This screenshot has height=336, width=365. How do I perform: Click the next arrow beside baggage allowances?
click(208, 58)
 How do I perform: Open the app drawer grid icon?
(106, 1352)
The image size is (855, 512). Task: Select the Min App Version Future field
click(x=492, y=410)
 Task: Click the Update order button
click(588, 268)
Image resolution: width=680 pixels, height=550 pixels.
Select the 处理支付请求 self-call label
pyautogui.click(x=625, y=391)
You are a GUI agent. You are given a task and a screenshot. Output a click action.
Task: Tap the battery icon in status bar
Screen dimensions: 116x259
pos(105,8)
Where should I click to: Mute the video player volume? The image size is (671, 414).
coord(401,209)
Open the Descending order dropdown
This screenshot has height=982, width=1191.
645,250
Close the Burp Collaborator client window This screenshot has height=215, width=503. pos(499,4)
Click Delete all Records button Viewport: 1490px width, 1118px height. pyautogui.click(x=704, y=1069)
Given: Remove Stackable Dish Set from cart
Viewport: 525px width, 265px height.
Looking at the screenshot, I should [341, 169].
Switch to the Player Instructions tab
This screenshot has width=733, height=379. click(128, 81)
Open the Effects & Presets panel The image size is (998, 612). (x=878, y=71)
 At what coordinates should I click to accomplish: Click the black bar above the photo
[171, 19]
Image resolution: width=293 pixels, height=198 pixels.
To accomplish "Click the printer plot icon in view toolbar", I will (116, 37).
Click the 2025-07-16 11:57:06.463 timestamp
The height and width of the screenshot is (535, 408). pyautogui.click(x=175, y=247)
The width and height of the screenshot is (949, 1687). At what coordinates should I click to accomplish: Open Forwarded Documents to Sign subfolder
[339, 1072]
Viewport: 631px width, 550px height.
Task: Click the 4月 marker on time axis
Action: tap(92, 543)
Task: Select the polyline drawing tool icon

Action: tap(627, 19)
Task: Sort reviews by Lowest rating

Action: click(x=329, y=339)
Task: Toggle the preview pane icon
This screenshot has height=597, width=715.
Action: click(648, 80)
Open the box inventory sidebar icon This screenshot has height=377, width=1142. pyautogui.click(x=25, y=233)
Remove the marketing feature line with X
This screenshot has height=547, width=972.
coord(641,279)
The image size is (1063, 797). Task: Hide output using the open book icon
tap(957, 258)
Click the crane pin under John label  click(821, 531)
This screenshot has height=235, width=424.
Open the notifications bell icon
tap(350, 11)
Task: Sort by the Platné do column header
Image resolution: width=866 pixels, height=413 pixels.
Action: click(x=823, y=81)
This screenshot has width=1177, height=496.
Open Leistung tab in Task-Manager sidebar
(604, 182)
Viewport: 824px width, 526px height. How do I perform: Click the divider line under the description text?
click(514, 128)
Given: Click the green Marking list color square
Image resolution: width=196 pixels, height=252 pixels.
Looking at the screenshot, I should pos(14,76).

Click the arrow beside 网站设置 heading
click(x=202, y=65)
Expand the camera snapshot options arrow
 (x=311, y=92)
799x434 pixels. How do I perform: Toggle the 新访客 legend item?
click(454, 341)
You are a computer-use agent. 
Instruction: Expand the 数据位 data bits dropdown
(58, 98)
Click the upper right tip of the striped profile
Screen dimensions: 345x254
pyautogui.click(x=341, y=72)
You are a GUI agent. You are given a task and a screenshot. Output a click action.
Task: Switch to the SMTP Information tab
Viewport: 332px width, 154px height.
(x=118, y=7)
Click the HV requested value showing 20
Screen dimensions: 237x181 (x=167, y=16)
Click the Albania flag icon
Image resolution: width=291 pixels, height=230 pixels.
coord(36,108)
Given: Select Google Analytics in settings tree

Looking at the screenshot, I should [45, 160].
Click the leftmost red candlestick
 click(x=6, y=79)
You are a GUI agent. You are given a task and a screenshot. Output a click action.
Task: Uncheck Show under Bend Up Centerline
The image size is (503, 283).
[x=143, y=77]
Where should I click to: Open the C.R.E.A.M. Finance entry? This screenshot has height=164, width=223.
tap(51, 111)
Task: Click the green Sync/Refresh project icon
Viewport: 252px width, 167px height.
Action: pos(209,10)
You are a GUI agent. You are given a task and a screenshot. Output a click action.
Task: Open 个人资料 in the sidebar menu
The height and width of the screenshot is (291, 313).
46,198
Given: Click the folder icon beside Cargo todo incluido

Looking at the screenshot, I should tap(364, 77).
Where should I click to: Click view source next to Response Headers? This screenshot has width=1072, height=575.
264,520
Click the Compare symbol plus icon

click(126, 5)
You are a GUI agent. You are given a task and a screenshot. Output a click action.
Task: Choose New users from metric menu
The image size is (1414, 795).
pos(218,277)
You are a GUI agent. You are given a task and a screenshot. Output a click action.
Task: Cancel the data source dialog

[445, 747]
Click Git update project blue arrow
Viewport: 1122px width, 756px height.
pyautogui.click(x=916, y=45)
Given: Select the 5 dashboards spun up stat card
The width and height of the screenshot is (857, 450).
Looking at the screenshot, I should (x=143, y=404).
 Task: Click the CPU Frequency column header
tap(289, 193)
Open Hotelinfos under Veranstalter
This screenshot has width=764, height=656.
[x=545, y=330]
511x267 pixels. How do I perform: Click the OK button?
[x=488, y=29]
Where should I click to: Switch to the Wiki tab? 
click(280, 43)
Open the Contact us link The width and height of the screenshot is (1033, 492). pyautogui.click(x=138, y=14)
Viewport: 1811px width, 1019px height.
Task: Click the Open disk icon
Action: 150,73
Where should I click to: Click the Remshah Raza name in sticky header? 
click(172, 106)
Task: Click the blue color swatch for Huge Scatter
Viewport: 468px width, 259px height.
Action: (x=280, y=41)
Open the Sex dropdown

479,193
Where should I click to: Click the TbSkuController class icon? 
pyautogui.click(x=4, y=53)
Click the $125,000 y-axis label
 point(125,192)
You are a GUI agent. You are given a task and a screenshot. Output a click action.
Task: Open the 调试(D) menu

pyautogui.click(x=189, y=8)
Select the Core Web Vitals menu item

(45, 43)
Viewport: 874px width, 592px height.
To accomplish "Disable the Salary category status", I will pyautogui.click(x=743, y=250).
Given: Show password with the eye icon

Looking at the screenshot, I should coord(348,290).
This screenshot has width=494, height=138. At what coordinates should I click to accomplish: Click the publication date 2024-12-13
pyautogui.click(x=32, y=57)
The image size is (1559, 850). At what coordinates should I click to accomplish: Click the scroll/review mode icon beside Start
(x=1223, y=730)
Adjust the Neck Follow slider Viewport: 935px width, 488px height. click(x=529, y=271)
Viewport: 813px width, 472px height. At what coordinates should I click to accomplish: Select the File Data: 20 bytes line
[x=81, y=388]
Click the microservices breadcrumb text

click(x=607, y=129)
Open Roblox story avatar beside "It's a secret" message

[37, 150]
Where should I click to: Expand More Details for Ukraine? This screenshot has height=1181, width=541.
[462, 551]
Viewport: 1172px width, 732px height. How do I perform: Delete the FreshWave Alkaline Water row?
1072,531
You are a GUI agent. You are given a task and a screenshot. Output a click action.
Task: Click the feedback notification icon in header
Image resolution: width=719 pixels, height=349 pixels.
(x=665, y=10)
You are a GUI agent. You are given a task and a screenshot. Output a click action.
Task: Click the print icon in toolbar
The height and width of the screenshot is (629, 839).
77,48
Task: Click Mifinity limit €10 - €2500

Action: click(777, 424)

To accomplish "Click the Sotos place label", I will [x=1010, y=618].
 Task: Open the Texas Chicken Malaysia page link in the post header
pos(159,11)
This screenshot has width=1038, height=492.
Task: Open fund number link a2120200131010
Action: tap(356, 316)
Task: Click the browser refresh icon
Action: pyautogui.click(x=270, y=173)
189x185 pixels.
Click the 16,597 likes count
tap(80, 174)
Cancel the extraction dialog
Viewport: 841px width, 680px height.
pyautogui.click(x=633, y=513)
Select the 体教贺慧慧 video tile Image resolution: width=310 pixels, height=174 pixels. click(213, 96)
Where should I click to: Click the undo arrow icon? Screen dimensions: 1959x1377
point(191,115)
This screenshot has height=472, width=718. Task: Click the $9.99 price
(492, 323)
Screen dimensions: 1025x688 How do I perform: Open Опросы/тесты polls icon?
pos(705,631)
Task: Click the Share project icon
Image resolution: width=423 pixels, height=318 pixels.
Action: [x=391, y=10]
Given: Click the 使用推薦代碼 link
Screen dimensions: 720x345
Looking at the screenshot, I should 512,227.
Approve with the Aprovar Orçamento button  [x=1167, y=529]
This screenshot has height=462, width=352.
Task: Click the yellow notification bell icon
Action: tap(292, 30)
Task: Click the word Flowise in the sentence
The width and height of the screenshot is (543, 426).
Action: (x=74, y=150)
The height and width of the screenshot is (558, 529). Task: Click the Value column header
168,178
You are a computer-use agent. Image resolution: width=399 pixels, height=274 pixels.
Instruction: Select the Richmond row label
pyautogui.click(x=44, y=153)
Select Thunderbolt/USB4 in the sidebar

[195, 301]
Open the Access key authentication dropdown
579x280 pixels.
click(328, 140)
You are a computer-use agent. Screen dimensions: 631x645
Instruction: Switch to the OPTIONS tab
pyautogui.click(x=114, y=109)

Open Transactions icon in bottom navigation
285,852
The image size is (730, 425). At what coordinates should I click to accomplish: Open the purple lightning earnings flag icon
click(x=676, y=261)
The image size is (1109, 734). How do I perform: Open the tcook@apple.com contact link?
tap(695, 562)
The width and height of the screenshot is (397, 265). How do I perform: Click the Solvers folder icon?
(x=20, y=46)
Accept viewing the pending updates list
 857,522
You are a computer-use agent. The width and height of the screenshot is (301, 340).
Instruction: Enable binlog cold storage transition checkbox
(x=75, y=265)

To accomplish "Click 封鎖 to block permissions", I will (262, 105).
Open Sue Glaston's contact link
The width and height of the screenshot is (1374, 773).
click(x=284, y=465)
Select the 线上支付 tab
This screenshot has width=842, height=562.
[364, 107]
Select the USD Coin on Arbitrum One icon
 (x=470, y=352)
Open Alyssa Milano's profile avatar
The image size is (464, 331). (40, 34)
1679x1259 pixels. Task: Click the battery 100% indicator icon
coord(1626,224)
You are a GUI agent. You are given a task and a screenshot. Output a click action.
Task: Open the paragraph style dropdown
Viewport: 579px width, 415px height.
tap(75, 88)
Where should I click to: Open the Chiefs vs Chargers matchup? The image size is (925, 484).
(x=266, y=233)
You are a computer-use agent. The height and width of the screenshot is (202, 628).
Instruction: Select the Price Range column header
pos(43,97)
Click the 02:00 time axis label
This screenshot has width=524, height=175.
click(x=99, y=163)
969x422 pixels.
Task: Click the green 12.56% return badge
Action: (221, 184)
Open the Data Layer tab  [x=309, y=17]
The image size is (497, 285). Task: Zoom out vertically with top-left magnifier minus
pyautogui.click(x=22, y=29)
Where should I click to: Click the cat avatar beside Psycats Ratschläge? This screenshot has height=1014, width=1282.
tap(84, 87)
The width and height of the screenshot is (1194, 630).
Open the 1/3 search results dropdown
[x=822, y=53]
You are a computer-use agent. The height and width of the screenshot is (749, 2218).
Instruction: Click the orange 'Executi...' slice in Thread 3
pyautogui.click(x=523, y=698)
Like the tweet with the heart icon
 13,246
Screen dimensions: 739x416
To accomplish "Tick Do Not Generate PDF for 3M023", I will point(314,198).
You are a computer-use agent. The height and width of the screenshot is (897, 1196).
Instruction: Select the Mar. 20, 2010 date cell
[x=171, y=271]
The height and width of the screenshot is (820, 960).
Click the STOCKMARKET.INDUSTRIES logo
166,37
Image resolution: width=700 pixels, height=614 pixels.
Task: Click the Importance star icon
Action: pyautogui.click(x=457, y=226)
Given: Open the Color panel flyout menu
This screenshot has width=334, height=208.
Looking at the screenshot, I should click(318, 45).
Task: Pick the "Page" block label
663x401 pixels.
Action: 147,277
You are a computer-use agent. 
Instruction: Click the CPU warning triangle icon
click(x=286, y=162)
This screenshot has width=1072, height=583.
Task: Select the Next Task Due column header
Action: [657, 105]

### Work instructions:
Find every line in the records above that contains the word "panel", matching case exactly, and copy each of those lines.

### Exercise response:
Open the Effects & Presets panel The image size is (998, 612). (x=878, y=71)
Given: Open the Color panel flyout menu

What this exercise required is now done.